I'm going to miss seeing my best bud BL  Have some Jigga Jooze for me. 

I'll be on travel 13th-23rd in Mexico.


----------



## bcp

unixpirate said:


> I'm going to miss seeing my best bud BL  Have some Jigga Jooze for me.
> 
> I'll be on travel 13th-23rd in Mexico.


Would have loved to meet you, but you be safe in Mexico.
 and remember, when driving back across the border, and you got that serious hangover and dont remember what you did the night before,, check under the sombreros in the back of the truck, you might not have just bought a bunch of hats, there might be dudes under those things trying to sneak in .


----------



## bcp

clevalley said:


> How many full hookup campers are planning on being there?  I know Yankee, BCP and I will have TT's there - any other people with trailers planning on coming and setting up?



 I know how y'all are, you and yankee are gonna set up and stick me in the middle so I look like the section 8 camper.


----------



## SoMDGirl42

bcp said:


> I know how y'all are, you and yankee are gonna set up and stick me in the middle so I look like the section 8 camper.



Where are you gonna find all those kids to come with you camping?


----------



## bcp

SoMDGirl42 said:


> Where are you gonna find all those kids to come with you camping?


7-11. they may not speak english, but at least we can all get our cars cleaned and our campsites landscaped.


----------



## SoMDGirl42

bcp said:


> 7-11. they may not speak english, but at least we can all get our cars cleaned and our campsites landscaped.


----------



## unixpirate

bcp said:


> Would have loved to meet you, but you be safe in Mexico.
> and remember, when driving back across the border, and you got that serious hangover and dont remember what you did the night before,, check under the sombreros in the back of the truck, you might not have just bought a bunch of hats, there might be dudes under those things trying to sneak in .

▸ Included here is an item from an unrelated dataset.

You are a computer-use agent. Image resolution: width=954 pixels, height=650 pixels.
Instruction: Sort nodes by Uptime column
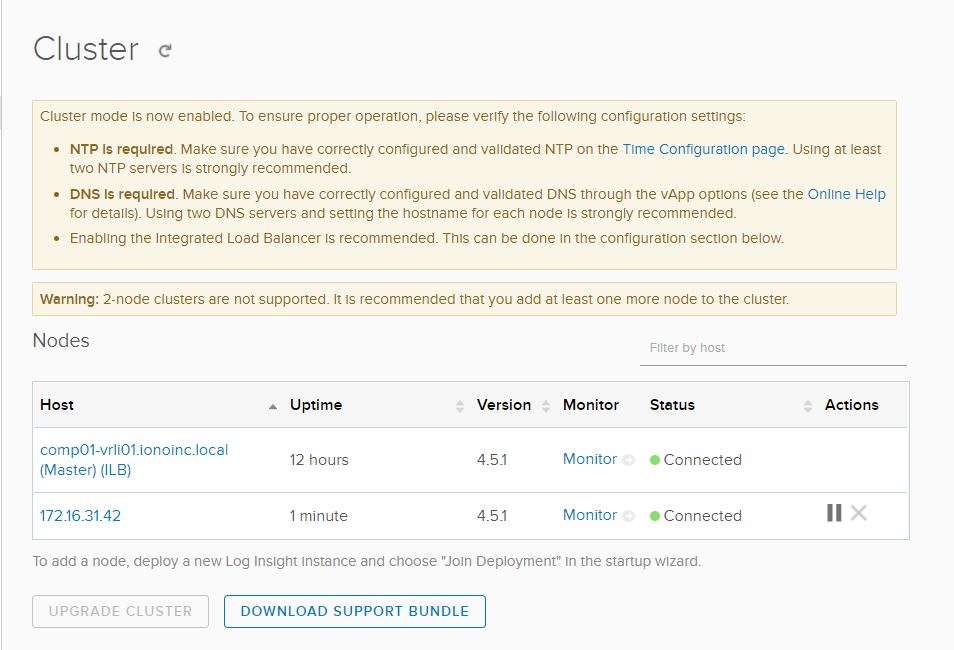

I'm losing out from meeting everyone I haven't. Hopefully their will be another gathering like this soon. I want to have one, my yard is big enough for lots of tents but no campers. 
I'll be flying into Del Rio and a car is suppose to be waiting to take me across the border.  

That is tff, but if so, I will bring them back to clean up after you somd smibs, I mean slobs.  

You guys be safe and watch out for the forum stalkers lurking in the background.


----------



## unixpirate

bcp said:


> 7-11. they may not speak english, but at least we can all get our cars cleaned and our campsites landscaped.


----------



## bcp

what are the options for fire type activities? do they allow or have ground pits for campfires? if not, and its allowed, I can bring a steel fire ring.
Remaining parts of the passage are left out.